Given =
AL is an angle bisector (L∈ BC ).
Point M∈ AB
LM=AM=BM
AC=2AL
Find out angles in △ABC.
To proof
As given LM =AM =BM & AC=2AL
AL is an angle bisector i.e AL divide the A in two equal parts.
let ∠ BAL = y ,∠ CAL = y
inΔ MAL
ML = AM (given)
if the two sides of the triangle are equal their opposite angle are also equal.
i.e ∠ MLA =∠ MAL = y
similarly in Δ MBL
MB = ML
if the two sides of the triangle are equal their opposite angle are also equal.
i.e ∠ MBL = ∠MLB = x
thus ∠ ALB = x+y
Now in ΔABL
We have
x + x + y + y = 180
x + y = 90
thus ∠ ALB = 90°
thus also∠ ALC = 90°
As given AC=2AL
Formula
[tex]\sin C = \frac{perpendicular}{hypotenuse}[/tex]

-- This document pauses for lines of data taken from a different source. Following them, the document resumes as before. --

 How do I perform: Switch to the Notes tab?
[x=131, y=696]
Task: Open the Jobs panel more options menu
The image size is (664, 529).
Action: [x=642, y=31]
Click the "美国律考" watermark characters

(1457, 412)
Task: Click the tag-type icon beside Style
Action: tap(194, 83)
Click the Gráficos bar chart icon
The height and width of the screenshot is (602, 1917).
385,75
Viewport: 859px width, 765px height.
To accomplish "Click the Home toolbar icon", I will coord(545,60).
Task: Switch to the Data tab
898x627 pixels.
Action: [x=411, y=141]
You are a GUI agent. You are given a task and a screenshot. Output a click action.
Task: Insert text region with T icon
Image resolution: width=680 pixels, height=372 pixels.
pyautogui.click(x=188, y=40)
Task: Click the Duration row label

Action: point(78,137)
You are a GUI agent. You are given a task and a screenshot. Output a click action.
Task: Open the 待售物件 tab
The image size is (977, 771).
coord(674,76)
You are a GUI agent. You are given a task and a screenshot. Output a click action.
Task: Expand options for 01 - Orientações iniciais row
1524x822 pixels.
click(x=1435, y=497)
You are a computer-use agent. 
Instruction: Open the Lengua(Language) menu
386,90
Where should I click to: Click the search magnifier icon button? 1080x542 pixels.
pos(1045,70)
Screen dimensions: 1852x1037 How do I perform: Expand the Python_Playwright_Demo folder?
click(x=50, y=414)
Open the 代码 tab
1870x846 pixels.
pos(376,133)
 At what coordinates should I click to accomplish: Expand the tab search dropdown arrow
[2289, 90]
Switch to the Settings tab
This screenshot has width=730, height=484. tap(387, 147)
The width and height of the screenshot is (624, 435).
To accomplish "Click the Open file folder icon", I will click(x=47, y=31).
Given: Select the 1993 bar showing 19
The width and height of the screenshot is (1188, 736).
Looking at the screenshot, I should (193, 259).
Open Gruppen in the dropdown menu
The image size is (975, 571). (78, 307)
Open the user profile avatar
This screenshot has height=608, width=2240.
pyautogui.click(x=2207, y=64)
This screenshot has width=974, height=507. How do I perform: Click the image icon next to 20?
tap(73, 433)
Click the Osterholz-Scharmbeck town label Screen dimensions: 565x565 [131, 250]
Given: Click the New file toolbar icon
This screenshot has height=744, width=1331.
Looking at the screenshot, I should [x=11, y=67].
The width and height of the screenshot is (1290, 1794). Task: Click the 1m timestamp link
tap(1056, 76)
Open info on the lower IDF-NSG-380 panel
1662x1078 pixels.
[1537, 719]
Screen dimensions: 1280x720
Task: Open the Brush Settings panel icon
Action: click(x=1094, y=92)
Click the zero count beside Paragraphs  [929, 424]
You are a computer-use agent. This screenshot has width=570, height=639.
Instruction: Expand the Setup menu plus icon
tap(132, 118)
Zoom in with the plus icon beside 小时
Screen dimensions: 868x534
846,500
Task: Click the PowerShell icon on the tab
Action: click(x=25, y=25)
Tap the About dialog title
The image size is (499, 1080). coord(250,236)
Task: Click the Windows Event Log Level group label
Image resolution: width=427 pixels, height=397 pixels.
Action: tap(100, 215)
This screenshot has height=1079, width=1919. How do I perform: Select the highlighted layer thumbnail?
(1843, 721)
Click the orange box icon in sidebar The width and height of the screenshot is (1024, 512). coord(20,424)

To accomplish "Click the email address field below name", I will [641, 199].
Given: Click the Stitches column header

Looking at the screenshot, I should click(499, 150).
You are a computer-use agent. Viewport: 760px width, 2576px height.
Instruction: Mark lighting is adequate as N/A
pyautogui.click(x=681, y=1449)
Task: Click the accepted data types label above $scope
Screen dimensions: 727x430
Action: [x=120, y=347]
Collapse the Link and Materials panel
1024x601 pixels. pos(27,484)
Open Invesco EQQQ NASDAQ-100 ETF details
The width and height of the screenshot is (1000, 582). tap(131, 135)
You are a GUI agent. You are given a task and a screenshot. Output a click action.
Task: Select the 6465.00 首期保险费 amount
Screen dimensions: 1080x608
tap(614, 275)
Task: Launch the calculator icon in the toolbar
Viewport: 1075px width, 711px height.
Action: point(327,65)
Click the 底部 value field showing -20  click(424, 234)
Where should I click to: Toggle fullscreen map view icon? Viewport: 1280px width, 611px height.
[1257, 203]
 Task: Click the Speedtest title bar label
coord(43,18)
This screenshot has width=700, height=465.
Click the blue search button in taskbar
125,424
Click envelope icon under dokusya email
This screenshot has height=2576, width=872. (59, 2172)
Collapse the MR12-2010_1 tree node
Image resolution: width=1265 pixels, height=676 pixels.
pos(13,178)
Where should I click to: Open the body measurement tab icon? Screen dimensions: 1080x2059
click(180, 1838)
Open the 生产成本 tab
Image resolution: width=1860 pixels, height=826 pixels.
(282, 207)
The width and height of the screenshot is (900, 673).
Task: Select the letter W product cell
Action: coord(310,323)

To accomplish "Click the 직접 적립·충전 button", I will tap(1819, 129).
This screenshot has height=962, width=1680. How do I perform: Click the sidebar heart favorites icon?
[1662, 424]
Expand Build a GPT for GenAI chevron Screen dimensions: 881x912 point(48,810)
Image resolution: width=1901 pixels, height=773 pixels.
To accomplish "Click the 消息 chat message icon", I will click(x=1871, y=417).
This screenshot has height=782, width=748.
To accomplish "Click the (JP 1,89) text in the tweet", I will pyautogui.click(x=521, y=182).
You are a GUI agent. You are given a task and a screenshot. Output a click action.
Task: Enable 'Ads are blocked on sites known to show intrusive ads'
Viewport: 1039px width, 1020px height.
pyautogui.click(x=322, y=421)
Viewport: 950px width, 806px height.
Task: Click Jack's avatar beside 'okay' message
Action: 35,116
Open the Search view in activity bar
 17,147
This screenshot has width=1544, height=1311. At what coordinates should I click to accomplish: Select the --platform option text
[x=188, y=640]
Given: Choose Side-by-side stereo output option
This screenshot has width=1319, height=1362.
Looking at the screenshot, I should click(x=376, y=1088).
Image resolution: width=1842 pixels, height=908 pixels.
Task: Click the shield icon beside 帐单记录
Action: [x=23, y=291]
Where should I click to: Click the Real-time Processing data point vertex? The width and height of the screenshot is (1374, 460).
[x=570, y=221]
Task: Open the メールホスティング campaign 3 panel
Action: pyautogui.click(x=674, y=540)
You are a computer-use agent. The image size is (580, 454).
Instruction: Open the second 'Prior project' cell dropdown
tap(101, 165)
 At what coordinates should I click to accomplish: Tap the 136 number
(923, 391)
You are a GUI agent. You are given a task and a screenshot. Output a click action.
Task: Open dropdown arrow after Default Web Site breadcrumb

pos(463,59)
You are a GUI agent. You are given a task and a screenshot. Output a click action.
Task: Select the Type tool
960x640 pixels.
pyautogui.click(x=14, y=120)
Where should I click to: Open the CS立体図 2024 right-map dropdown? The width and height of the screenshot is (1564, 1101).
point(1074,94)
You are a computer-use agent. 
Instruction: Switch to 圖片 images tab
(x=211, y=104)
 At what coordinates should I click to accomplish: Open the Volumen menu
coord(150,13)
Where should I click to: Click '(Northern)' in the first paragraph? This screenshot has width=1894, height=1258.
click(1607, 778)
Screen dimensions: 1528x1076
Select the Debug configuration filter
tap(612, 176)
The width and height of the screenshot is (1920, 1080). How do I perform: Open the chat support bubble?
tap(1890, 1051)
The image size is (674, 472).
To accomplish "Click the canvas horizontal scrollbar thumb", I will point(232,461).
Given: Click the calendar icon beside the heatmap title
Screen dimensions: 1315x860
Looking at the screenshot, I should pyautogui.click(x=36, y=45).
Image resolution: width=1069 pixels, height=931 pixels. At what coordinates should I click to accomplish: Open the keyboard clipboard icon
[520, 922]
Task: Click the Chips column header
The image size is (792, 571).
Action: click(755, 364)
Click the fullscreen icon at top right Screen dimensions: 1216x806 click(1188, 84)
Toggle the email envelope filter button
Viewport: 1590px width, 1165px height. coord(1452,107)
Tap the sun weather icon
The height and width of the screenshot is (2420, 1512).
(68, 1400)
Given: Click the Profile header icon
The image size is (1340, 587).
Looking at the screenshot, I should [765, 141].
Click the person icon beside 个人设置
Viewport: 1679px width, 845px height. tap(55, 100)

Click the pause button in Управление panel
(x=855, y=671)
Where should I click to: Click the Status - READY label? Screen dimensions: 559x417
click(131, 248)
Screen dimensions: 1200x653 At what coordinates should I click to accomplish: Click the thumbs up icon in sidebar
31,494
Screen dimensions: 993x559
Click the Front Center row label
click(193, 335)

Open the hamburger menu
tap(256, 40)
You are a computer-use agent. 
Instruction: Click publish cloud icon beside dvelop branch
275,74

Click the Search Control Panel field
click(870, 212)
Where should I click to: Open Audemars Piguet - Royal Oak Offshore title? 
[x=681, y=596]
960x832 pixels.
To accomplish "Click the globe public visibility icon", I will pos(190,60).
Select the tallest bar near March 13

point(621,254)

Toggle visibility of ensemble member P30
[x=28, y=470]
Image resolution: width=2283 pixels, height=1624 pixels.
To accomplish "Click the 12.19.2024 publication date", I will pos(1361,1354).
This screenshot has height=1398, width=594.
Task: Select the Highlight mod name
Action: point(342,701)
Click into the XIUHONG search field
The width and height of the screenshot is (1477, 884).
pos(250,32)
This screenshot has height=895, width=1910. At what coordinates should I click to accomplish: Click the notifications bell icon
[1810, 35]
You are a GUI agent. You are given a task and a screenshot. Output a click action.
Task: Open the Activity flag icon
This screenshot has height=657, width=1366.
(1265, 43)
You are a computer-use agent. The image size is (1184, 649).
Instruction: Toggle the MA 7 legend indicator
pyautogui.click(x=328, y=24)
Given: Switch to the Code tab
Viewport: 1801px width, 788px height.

[tex]\sin C = \frac{AL}{AC}[/tex]
[tex]\sin C=\frac{AL}{2AL}[/tex]
[tex]sin C=\frac{1}{2}[/tex]
sin C = 30°
Thus in ΔALC
∠A +∠ L +∠ C = 180 ° ( Proof above ∠ ALC = 90)
∠A = 60°
Thus ∠LAC = ∠LAB = 60°
In ΔALB
∠A +∠ L + ∠B = 180°
∠B = 180 -90 -60
∠B = 30°
Thus
∠ABL = 30°
Hence all the angle in theΔ ABC are
∠ABC = 30°
∠BAC =120°
∠ACB = 30 °
Hence proved